Netflix, the popular movie streaming site, deploys a hundred times per day, without the use of Chef or Puppet, without a quality assurance department and without release engineers. To do this, Netflix built an advanced in-house PaaS (Platform as a Service) that allows each team to deploy their own part of the infrastructure whenever they want, however many times they require. During QCon New York 2013, Jeremy Edberg gave a talk about the infrastructure Netflix built to support this rapid pace of iteration on top of Amazon's AWS.
Netflix uses a service-oriented architecture to implement their API, which handles most of the site's requests (2 billion requests per day). Behind the scenes, the API is separated into many services, where each service is managed by a team, allowing teams to work relatively autonomously and decide themselves when and how often they want to deploy new software.
Netflix is heavily invested in DevOps. Developers build, deploy and operate their own server clusters and are accountable when things go wrong. In case of failure, a session is organized where the root cause of the issue is investigated, and ways are discussed to prevent similar issues in the future -- similar to the five whys.
Deployment at Netflix is completely automated. When a service needs to be deployed, the developer first pushes the code to a source code repository. The code push is picked up by Jenkins, which subsequently performs a build producing an application package. Then, a fresh VM image (AMI) is produced based on a base image (containing a Linux distribution) and software that all Netflix servers run, including a JVM and Tomcat, possibly further customized by the team. On top of this base install, the application package is installed. From this, an AMI is produced and registered with the system.
To deploy the VM images to its infrastructure, Netflix built Asgard. Via the Asgard web interface, VM images can be instantiated to create new EC2 clusters.

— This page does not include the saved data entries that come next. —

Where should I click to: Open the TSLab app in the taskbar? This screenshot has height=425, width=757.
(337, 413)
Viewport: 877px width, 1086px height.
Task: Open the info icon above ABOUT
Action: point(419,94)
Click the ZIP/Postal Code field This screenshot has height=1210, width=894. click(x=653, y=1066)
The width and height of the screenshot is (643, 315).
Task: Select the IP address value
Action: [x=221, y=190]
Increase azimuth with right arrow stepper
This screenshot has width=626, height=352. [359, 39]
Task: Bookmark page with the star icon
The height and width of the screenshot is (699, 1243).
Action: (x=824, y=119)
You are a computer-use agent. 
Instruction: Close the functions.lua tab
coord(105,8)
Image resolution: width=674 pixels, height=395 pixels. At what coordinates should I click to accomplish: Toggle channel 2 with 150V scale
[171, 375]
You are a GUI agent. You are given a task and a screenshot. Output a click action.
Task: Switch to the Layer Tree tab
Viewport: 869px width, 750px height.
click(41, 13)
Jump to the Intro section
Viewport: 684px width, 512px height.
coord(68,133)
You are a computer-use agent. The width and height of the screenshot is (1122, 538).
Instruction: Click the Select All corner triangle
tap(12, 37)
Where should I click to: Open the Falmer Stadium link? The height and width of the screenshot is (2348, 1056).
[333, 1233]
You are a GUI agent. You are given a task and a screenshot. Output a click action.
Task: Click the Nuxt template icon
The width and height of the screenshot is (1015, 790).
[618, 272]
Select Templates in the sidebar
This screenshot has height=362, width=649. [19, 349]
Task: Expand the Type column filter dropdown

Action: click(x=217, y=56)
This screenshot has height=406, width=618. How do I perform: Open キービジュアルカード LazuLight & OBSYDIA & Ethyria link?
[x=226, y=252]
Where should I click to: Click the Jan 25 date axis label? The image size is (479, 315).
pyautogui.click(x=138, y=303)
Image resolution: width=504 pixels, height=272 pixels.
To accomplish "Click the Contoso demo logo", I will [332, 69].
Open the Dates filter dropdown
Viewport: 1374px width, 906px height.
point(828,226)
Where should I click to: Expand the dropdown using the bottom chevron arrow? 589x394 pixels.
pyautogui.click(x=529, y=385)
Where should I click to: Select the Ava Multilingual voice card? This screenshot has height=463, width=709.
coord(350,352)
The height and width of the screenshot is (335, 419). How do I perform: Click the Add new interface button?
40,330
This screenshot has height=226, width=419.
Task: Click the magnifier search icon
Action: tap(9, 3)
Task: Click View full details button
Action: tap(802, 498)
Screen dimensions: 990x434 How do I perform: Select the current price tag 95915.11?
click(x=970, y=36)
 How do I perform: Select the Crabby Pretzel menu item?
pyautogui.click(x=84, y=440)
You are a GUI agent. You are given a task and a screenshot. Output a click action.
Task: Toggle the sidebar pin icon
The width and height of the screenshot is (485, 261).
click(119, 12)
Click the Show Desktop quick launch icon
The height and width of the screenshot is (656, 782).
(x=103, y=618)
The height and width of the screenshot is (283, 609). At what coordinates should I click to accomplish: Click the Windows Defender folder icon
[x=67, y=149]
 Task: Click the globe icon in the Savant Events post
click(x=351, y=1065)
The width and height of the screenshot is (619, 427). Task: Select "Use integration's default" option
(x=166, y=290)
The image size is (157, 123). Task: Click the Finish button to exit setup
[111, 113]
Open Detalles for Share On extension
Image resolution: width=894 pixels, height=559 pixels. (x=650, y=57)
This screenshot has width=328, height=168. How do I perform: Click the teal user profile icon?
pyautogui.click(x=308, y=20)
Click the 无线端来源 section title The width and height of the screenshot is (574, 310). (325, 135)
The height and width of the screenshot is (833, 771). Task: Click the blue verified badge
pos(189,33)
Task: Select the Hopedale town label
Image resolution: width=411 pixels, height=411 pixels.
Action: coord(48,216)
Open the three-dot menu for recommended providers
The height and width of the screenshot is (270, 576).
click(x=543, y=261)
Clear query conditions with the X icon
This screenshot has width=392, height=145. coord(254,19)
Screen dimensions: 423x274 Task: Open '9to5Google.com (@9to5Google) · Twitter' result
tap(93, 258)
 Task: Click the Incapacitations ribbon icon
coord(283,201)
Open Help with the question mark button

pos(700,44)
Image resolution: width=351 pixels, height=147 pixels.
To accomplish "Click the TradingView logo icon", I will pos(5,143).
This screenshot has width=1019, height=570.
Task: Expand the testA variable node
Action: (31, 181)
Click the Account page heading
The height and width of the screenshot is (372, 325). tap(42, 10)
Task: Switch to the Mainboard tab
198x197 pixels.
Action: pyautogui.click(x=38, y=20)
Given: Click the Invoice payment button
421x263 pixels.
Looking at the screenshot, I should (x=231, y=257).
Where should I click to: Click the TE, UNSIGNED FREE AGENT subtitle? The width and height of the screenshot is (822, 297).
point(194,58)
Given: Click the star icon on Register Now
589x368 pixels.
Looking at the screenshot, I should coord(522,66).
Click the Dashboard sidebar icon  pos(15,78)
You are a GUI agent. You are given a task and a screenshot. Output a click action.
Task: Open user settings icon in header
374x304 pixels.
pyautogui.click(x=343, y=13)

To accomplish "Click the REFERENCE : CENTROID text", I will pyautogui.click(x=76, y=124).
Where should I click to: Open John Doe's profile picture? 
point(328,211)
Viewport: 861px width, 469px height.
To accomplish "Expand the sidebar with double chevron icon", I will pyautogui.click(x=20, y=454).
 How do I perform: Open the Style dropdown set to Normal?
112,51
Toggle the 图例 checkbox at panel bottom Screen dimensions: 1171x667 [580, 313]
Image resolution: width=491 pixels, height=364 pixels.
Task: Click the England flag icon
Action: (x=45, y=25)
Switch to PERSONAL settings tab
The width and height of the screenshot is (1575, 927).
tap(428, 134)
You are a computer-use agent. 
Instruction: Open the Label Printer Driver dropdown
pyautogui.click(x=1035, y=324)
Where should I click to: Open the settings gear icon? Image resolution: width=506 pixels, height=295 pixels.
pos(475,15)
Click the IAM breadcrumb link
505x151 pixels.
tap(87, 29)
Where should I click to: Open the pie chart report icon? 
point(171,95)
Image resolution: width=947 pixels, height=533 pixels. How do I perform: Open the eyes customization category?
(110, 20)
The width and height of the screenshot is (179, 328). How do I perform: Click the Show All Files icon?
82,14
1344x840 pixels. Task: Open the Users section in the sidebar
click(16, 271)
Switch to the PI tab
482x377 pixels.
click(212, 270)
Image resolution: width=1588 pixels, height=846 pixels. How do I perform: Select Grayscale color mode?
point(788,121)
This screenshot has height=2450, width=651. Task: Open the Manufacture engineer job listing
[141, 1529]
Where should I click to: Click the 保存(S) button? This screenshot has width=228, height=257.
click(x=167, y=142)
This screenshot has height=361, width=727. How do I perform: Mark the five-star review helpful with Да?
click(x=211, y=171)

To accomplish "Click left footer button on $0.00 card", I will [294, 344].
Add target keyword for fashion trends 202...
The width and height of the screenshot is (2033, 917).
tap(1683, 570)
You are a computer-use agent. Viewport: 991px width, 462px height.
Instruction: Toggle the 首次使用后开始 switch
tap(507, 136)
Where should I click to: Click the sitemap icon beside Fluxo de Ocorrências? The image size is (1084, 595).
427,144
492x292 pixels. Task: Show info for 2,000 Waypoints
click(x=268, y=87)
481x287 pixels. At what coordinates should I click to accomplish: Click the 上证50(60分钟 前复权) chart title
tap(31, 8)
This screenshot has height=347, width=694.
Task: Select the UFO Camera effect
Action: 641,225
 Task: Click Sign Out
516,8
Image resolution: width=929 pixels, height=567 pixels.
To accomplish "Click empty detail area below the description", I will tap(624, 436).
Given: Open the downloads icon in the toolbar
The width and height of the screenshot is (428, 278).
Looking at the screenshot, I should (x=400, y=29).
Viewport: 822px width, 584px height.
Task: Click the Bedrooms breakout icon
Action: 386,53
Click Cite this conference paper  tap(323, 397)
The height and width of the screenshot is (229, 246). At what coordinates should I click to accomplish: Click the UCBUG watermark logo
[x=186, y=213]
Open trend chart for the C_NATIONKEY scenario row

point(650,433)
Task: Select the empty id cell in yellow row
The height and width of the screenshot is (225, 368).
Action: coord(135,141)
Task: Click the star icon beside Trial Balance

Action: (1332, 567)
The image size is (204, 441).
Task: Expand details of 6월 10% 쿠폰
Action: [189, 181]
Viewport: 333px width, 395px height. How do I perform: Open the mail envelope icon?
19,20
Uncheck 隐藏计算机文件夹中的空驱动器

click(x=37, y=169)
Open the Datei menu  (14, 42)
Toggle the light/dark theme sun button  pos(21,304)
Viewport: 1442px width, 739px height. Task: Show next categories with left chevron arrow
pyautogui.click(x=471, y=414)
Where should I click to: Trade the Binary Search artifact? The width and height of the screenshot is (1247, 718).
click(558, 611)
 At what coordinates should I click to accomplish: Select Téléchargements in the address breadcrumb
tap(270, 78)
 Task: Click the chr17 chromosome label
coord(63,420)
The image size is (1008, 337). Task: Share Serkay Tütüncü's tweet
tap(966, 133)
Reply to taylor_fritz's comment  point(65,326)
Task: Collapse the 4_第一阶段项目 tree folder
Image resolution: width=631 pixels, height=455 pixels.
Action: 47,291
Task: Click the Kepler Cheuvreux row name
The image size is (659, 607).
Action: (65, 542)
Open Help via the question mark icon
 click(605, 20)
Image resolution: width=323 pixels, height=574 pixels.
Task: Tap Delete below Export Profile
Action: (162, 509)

Every cluster consists of at least 3 EC2 instances for redundancy, spread over multiple availability zones. When deploying a new version, the cluster running the previous version is kept running while the new version is instantiated. When the new version is booted and has registered itself with the Netflix services registry called Eureka, the load balancer flips a switch directing all traffic to the new cluster. The new cluster is monitored carefully and kept running overnight. If everything runs OK, the old cluster is destroyed. If something goes wrong, the load balancer is switched back to the old cluster.
Failure happens continuously in the Netflix infrastructure. Software needs to be able to deal with failing hardware, failing network connectivity and many other types of failure. Even if failure doesn't occur naturally, it is induced forcefully using The Simian Army. The Simian Army consists of a number of (software) "monkeys" that randomly introduce failure. For instance, the Chaos Monkey randomly brings servers down and the Latency Monkey randomly introduces latency in the network. Ensuring that failure happens constantly makes it impossible for the team to ignore the problem and creates a culture that has failure resilience as a top priority.
Many parts of the Netflix infrastructure are open source already and available on Github. It is Netflix' goal to eventually release all of its infrastructure for other companies to benefit from.